(If you answered ‘tinkerbelle’ then take a well-deserved time out at Dorn’s fabulous blog.)
If you have ever taken the test that classifies players as socialisers, killers, achievers and/or explorers in MMOs (I’m ESKA, by the way) then you’ll be familiar with Dr Richard Bartle’s work.
We know that one of the big appeals of MUDs and MMOs is that they support a lot of different types of play. So there’s no reason why an achiever and a socialiser can’t happily play in the same game, even though they may not want to play together. And this paper is really the seminal work in starting to classify those different types.
But the problem with this model from my point of view is that it dates from about 5 years BWE (Before the WoW Era). The virtual worlds he was observing were MUDs, or very closely based on MUDs. Trends in game design have changed. And there are some new emergent types of play that simply weren’t big in the MUD days (or in the types of MUDs he was considering).
MUDs, for example, were never well known for their deep and immersive storytelling narratives.
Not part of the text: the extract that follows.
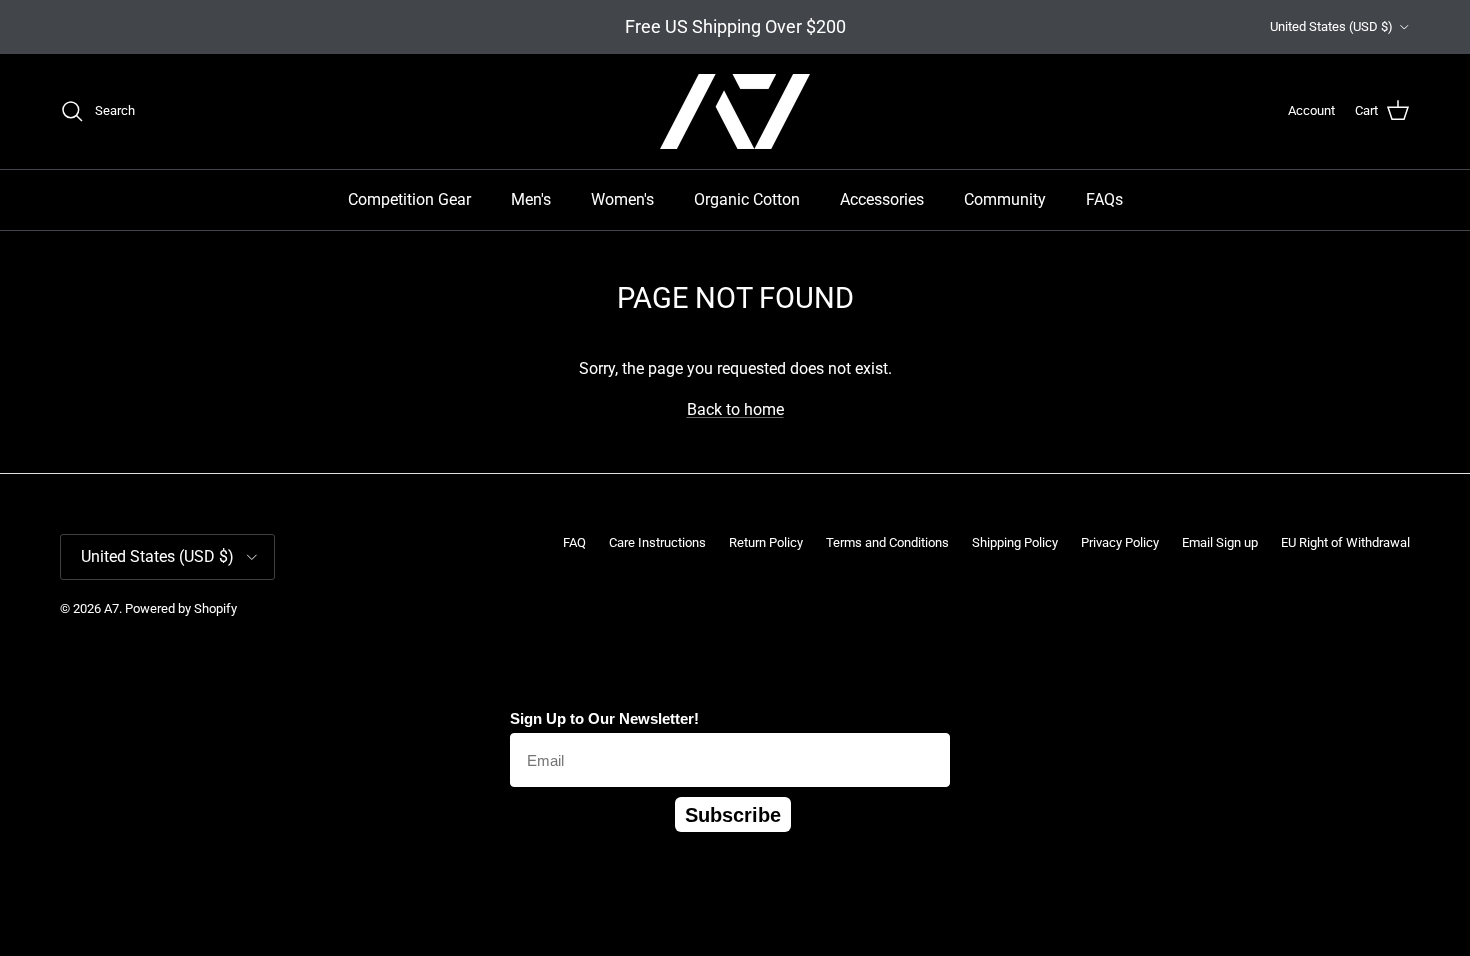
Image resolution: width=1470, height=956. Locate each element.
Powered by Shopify (181, 608)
MMOs may have a long way to go, but with the rise of quest based levelling, storytelling is here to stay. Also although you could group in MUDs, I don’t remember team-based play being quite the cornerstone that it is in many MMOs today. Raiding in WoW has more in common with team based games like Team Fortress or Settlers than it does with a Diku MUD. (No one would ever had joined a MUD and asked immediately which endgame guilds were recruiting or what classes they most needed.)
So the fact that Bartle’s categories don’t include the narrative-seeking player or the team player just shows how there are new emergent playstyles coming alongside.
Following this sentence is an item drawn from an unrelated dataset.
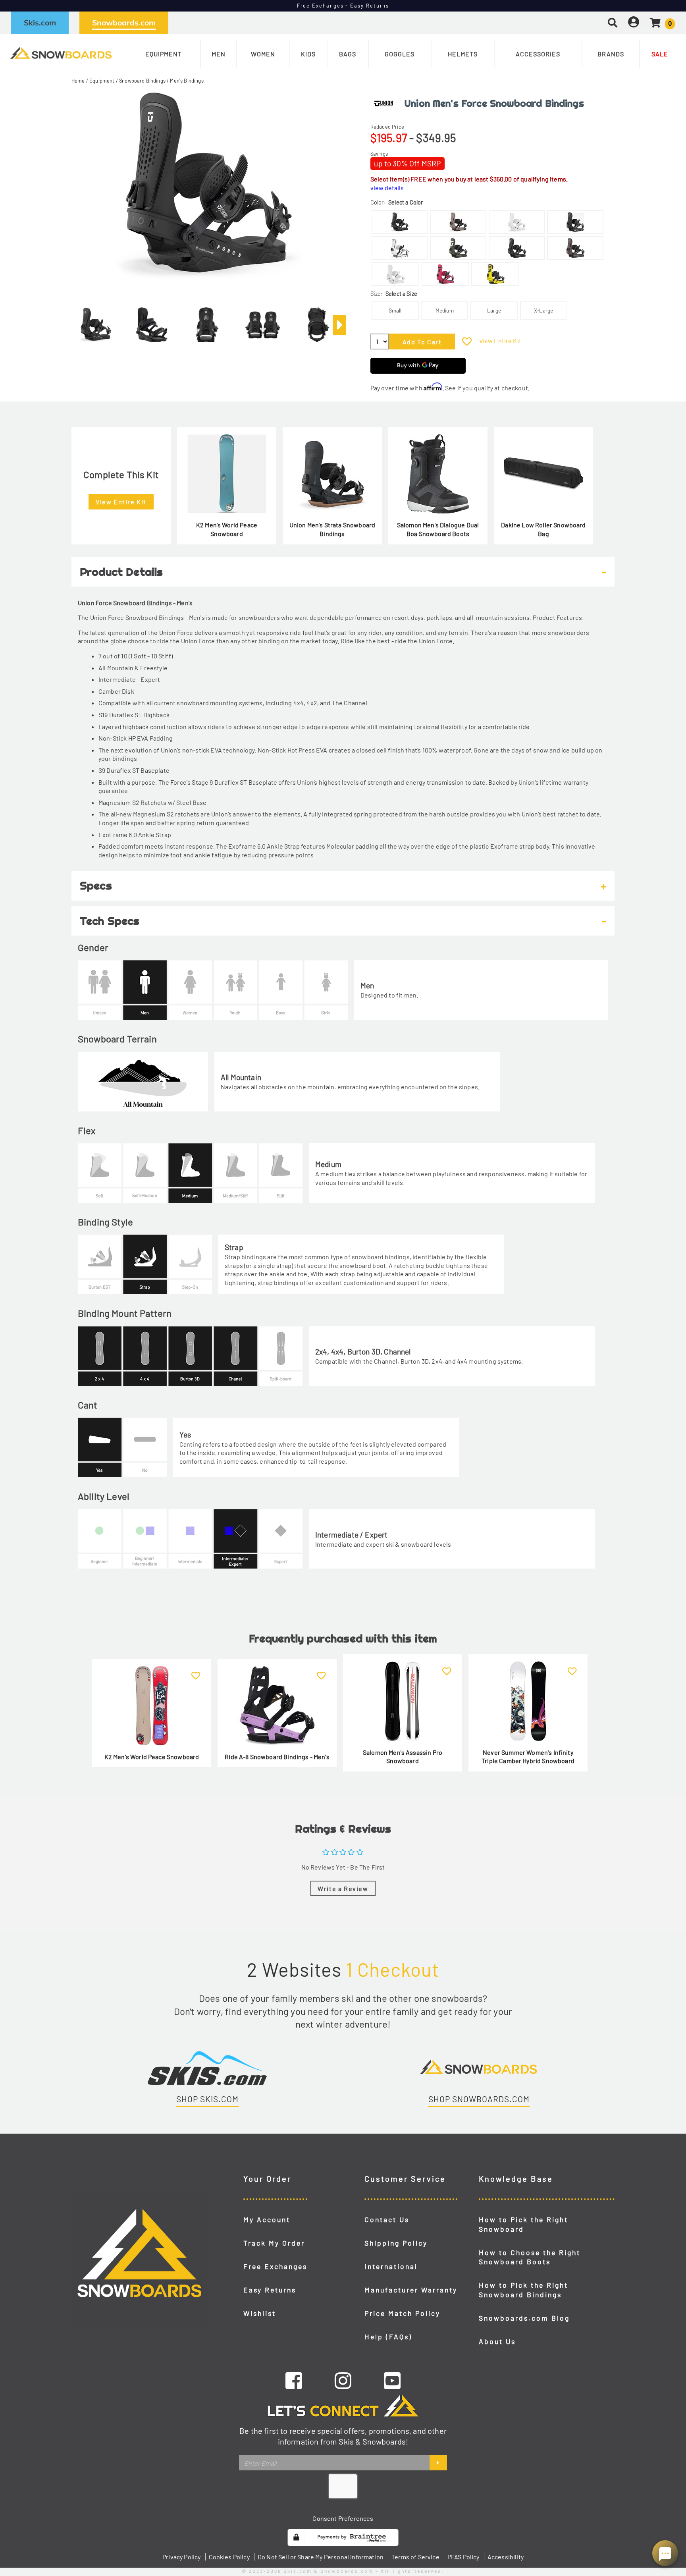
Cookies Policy (229, 2557)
So I was intrigued to read in the Virtual Cultures blog about his keynote speech to the Indie Multiplayer Games Conference (via Massively) about ways in which players approach modern games. And here he’s tackling one of the big issues which is the divergence of sandbox games (like EVE or Darkfall) and ‘theme park’ games (like WoW and LOTRO).
I’d been thinking about this anyway, since Averaen commented on my post this week on virtual hangouts that s/he thought it was a mistake to treat WoW and similar MMOs as if they were virtual worlds. I don’t really agree; if it walks like a duck and quacks like a duck then maybe … just maybe… it could be some odd breed of duck. And WoW is certainly a massive persistent virtual world, it’s contiguous (you can fly from one end to the other without zoning), it has consistent-ish storylines, it has cities and villages, it has hangouts and places where players can buy food and drink, it has auction houses and a working economy. How can it NOT be a virtual world?
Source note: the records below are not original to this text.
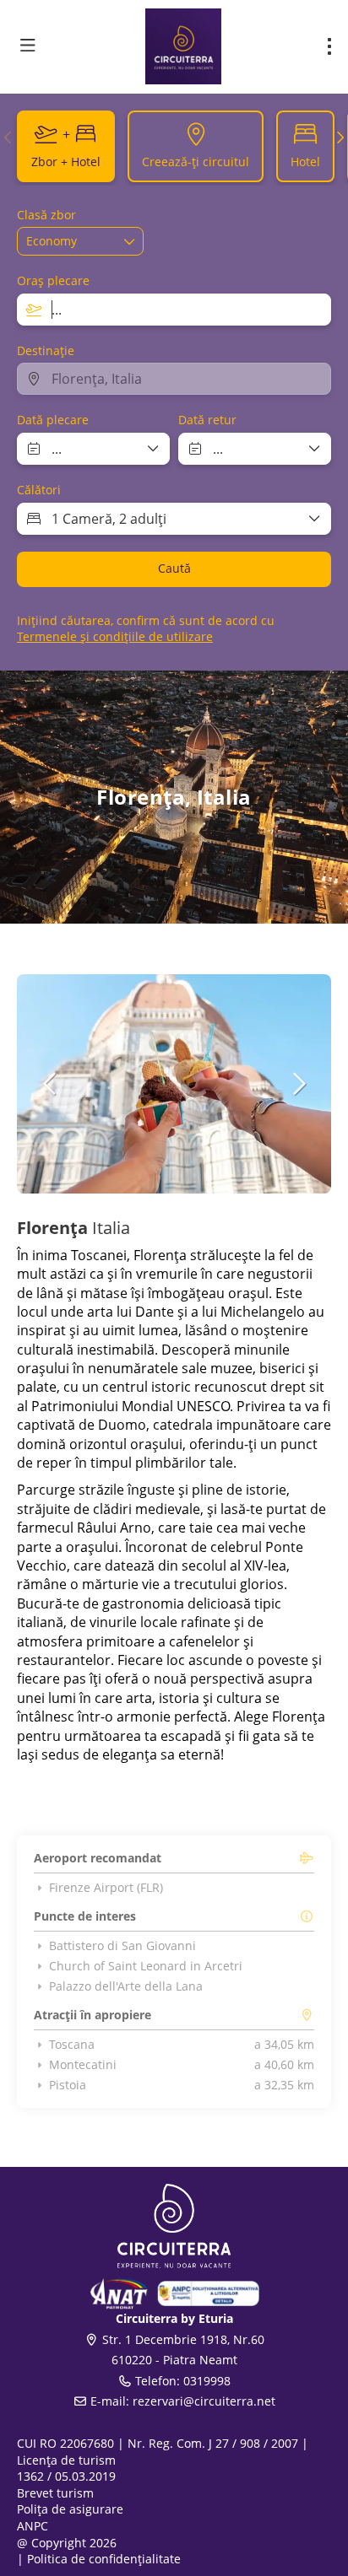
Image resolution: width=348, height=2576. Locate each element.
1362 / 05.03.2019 (66, 2476)
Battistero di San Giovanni (122, 1946)
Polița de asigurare (70, 2509)
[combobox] (174, 310)
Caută (174, 568)
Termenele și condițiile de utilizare (115, 636)
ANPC (32, 2526)
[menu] (329, 46)
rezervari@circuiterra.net (204, 2401)
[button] (8, 137)
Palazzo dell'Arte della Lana (126, 1986)
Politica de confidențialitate (104, 2559)
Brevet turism (55, 2493)
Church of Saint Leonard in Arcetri (145, 1966)
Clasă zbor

Anyway, getting back to Dr Bartle. In his keynote he picked up on three different types of play experiences in virtual worlds, using a metaphor of heroines from children’s stories.
- Alice: the explorer, who wants to see things that are “curiouser and curiouser”
- Dorothy: who wants to get to the end of the yellow brick road (ie. follow the railroad)
- Wendy: the content creator, who wants to tell stories for her brothers and the other lost boys
He’s using the play types to describe different types of world, rather than just different players (eg. Alice represents sandbox games, Dorothy represents theme-park, quest heavy games, etc). He also notes that MMOs have been on a divergent path, with social and game oriented MMOs tending to separate. But that this is a bad trend because game-oriented MMOs become repetitive and meaningless, and social MMOs become impenetrable and unfocussed. I can’t speak much for the latter but we know that the former is definitely true. What does it even mean for a game to not have an end?
Bartle argues that a good MMO/ virtual world should offer opportunities for all of these playstyles. And NOW we’re talking about playing styles I can more easily identify with. Because I enjoy all of these things in games. And in an era where games seem to be becoming more and more focussed, it’s a call to arms that I hope someone will hear.
Because dammit, that’s the game /I/ want to play.